▶ **Prompt**
Given the material below, return only the lines starting at the line with "Screen dimensions: 1111x625" and ending at the line with "Where should I", exactly as they appear.

▶ **Source material**
——

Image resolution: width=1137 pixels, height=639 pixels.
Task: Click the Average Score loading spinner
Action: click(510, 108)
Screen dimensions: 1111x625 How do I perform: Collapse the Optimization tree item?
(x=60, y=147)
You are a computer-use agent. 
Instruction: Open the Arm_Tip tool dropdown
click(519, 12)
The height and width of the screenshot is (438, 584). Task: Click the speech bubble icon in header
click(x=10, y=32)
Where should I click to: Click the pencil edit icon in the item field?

——

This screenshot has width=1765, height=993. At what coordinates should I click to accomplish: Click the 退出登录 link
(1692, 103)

——

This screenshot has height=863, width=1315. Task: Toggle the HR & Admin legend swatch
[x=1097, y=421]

——

▶ **Solution to the problem**
Screen dimensions: 1111x625 How do I perform: Collapse the Optimization tree item?
(x=60, y=147)
You are a computer-use agent. 
Instruction: Open the Arm_Tip tool dropdown
click(519, 12)
The height and width of the screenshot is (438, 584). Task: Click the speech bubble icon in header
click(x=10, y=32)
Where should I click to: Click the pencil edit icon in the item field?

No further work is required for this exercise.